16/11/2013

To understand some of the more theoretical literary interpretations of how oral poetry can relate to my work, I plan to use several of the points made in Antony Easthope’s Poetry as Discourse.

One of the passages I’d like to focus on first of all is a quote taken from Alan Bold. In it we can see the divisions separating out oral poetry and poetry that has been ‘written for the page’. He writes:

The single rhymes, the incremental repetitions, the obligatory epithets, the magical numbers, the nuncupative testaments, the commonplace phrases, the reliance on dialogue, the dramatic nature of the narrative: these make the ballad easier to remember, easier to memorise. Literary poetry, written for the page, depends on the unexpected phrase, the ingenious rhyme, the contrived figure of speech. Literary poets like to invent, oral poets depend on formulas.

Having considered imposing a rhyme scheme on my project, I’m now facing the decision of whether I want my work to “depend of formulas” (potentially wonderful for showing the passage of time, basing my poems on real story sources etc.) or allow my work to run where it may, making use of the “unexpected phrase.”

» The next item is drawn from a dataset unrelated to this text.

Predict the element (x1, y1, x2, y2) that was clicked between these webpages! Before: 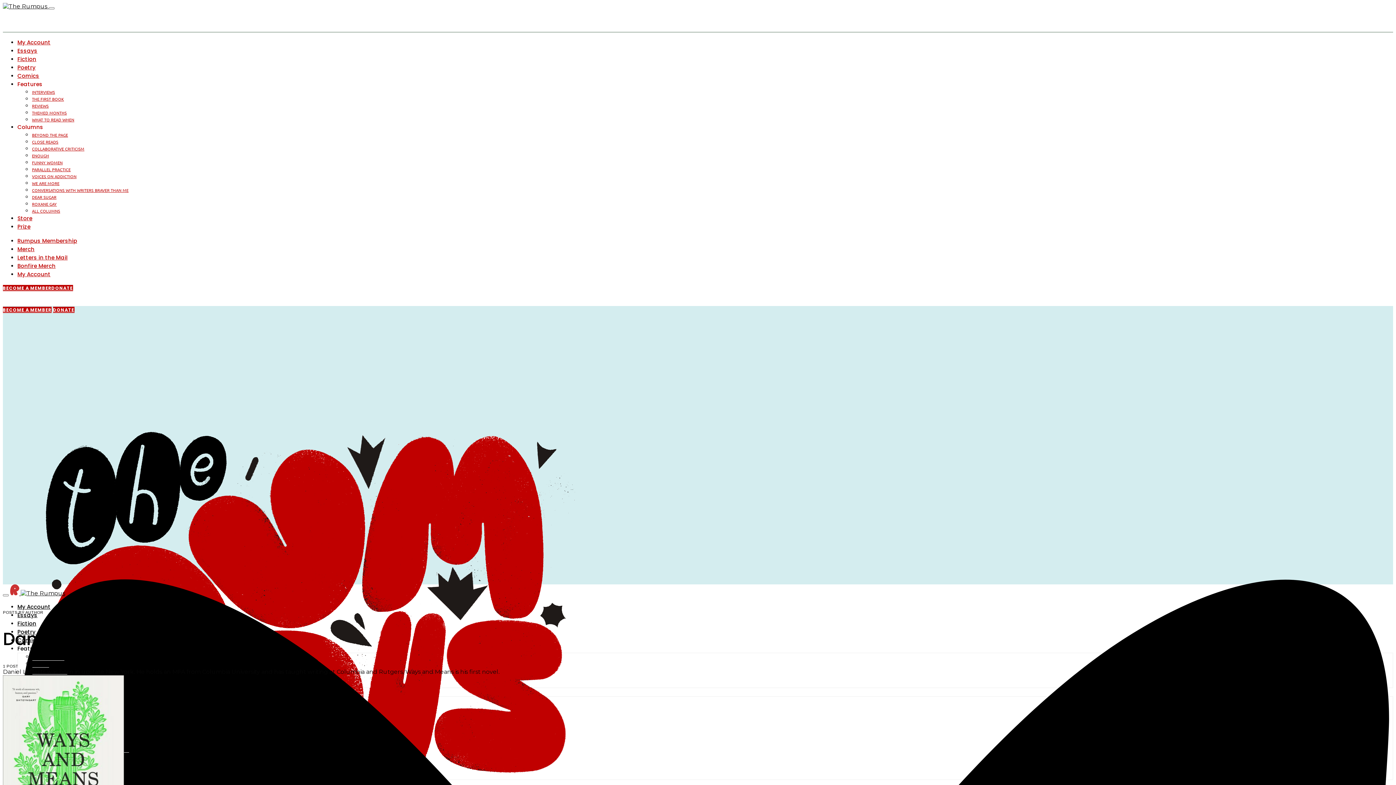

The ‘unexpected phrase’ is a key factor of all of the free verse poets that I’ve so far investigated in my research process. Authors such as Maira Kalman (The Principles of Uncertainty) rely on the unpredictability of form and the unconstrained narration as a crucial aid in the story-telling process. To research the ballad form (which plays a big part in all the articles I’ve read on oral-style poetry) I had to take a look at the more traditional ballads (from The Faber Book of Ballads) to help me understand the form I wanted to experiment with. Although the ballad format must have a musical memorability to it, sources differ greatly on the actual structure. Because of this, the ballad I’ve attempted below may not be structurally correct, but I gave it a go.

Because I’m uncertain (still!) if the ballad is right for how I want to structure my work, I did a few attempts at taking some of my pre-gathered information and making it into free verse and then a ballad.

The first example below is a free verse musing on my great grandmother’s house, using only a few details.   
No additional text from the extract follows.